1. What am I looking for?

I'm looking for art, plain and simple. Specifically *Warhammer Fantasy, and 40k based art*. The final version of which will need to be in digital format at some point in time, for ultimate inclusion in our upcoming feature.

2. What kind of feature CP?

Well, as it stands right now, without giving too much away, this will be a monthly periodical coming to Heresy-Online for our communities enjoyment. 

3. When is it coming out?

Hopefully by the beginning of 2011, if all goes to plan. 

4. What is is going to be called?

for right now, it's a secret, although all will be revealed shortly. hehehehe

5. How can i contact you if i have questions?

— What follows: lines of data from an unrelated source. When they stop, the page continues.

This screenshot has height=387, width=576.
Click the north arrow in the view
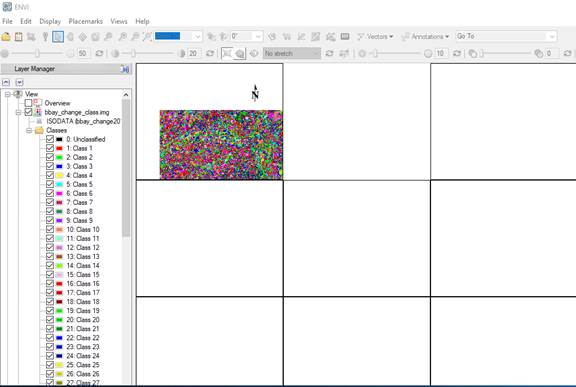tap(255, 93)
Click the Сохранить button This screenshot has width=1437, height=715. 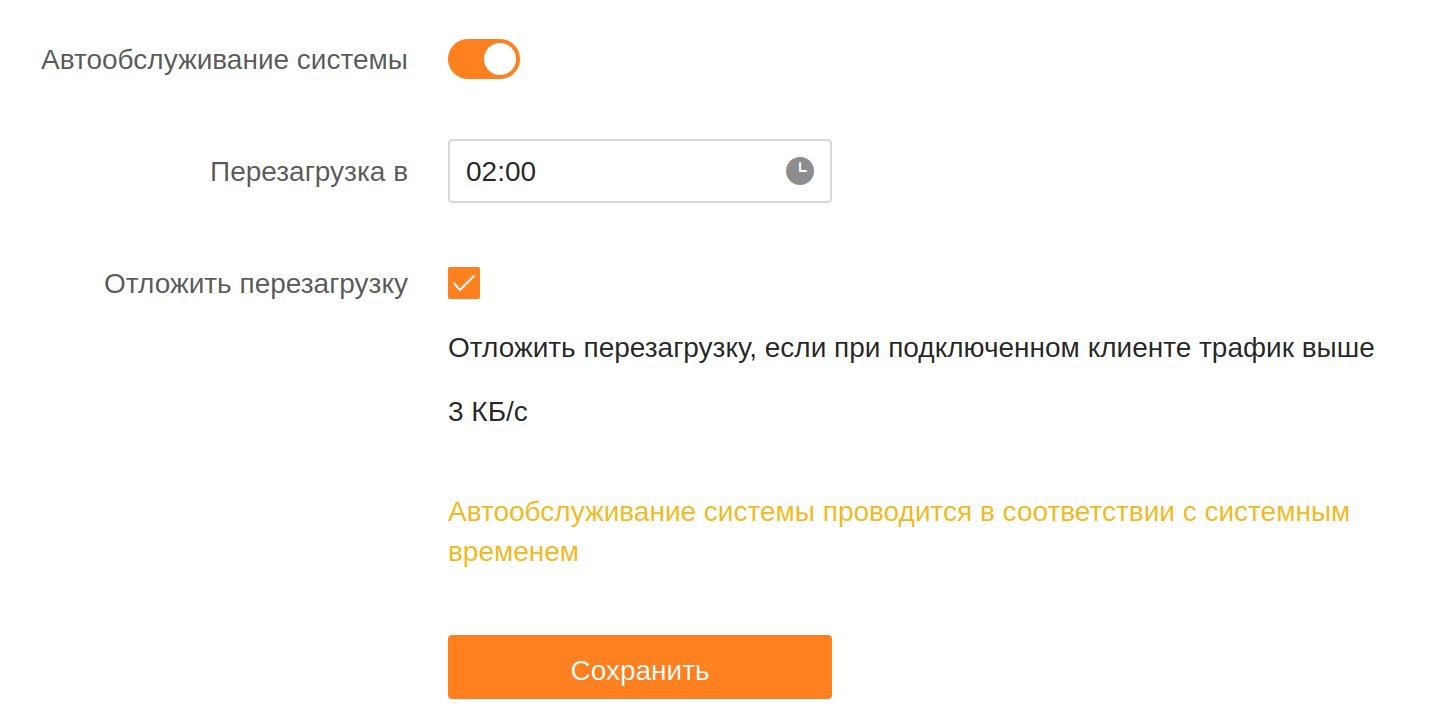(639, 667)
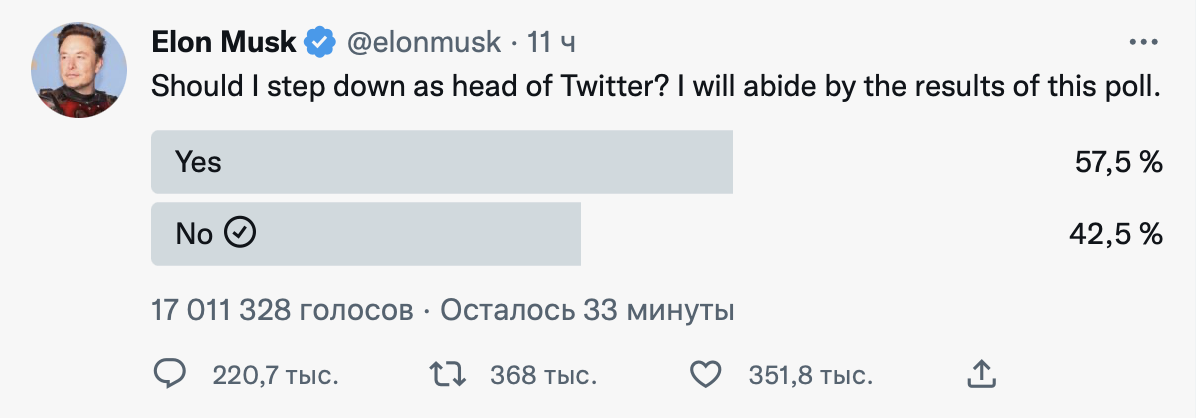Open the @elonmusk handle link
Screen dimensions: 1196x418
423,43
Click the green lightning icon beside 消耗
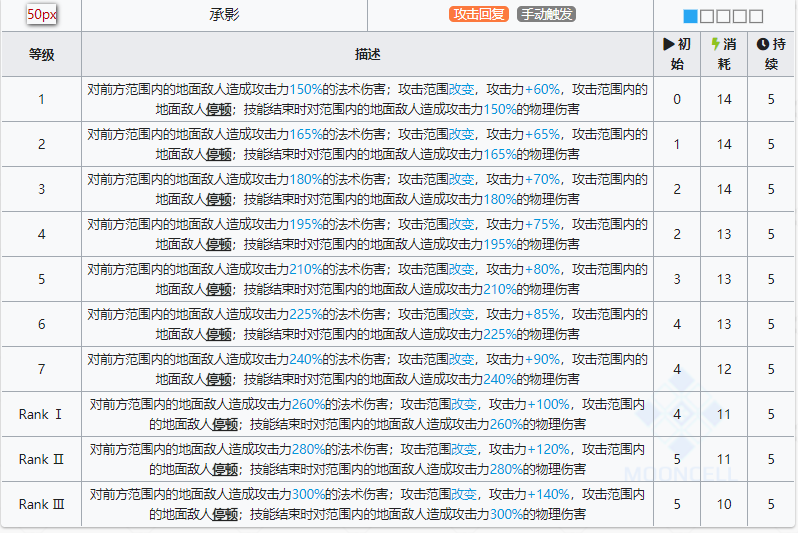The width and height of the screenshot is (798, 533). (x=716, y=44)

Shoot me a PM with your questions, and i'll be sure to answer them as promptly as possible.

cheers!

Commissar Ploss


----------



## ROT (Jun 25, 2010)

If I ever do art; It's usually charcoal - But I have a B grade GCSE in art; So let me know what you want, and I can certainly have a go - I like to think I'm generally quite adaptable! :biggrin:


----------



## xenobiotic (Jun 7, 2008)

I'm interested, but it would depend heavily on the time frame involved in the project.

References/things I've done before:
http://tetani.deviantart.com/gallery/


----------



## ROT (Jun 25, 2010)

Quick 20minute drawing here: to give you an idea of my style - Obviously the more time spent on it, the better it'll be - don't think this is the best of my ability. :laugh:










(You can't basically ignore the mouth downwards, That's just some lines to show shape - no work done on it. :wink


----------



## Viscount Vash (Jan 3, 2007)

What we are after will be WHFB or 40K based mainly.

Its a good start ROT, show us your top notch stuff.


----------



## ROT (Jun 25, 2010)

Here's a start, Havn't got time to finish it at the moment; I'll update this post accordingly.










If you can't work it out; It's a *Hive Guard*.


----------



## Commissar Ploss (Feb 29, 2008)

i posted an addition to the first post. please read. 

CP


----------



## Serpion5 (Mar 19, 2010)

How do you post images from your computer without using the attachment thing? I can`t seem to make it work...


----------



## Commissar Ploss (Feb 29, 2008)

Serpion5 said:


> How do you post images from your computer without using the attachment thing? I can`t seem to make it work...


you can upload it to an external site like photobucket.com (that's what i use) or you can just send me some stuff to my email, and i can look at it that way. 

CP


----------



## Doelago (Nov 29, 2009)

Hmm... Interesting... Most interesting... Only drawn Clone troopers and Darth Vaders thus far, but an Astarte would be something I could try... I will try to come up with something...


----------



## Doelago (Nov 29, 2009)

Pulled that one of in a hour or so... Found out that my camera ain`t home at the moment, so I was forced to use my phone camera to take the picture, and I could not get the whole paper into the picture, so only a part of the Ultramarine and his banner is visible...


----------



## Commissar Ploss (Feb 29, 2008)

Doelago said:


> Pulled that one of in a hour or so... Found out that my camera ain`t home at the moment, so I was forced to use my phone camera to take the picture, and I could not get the whole paper into the picture, so only a part of the Ultramarine and his banner is visible...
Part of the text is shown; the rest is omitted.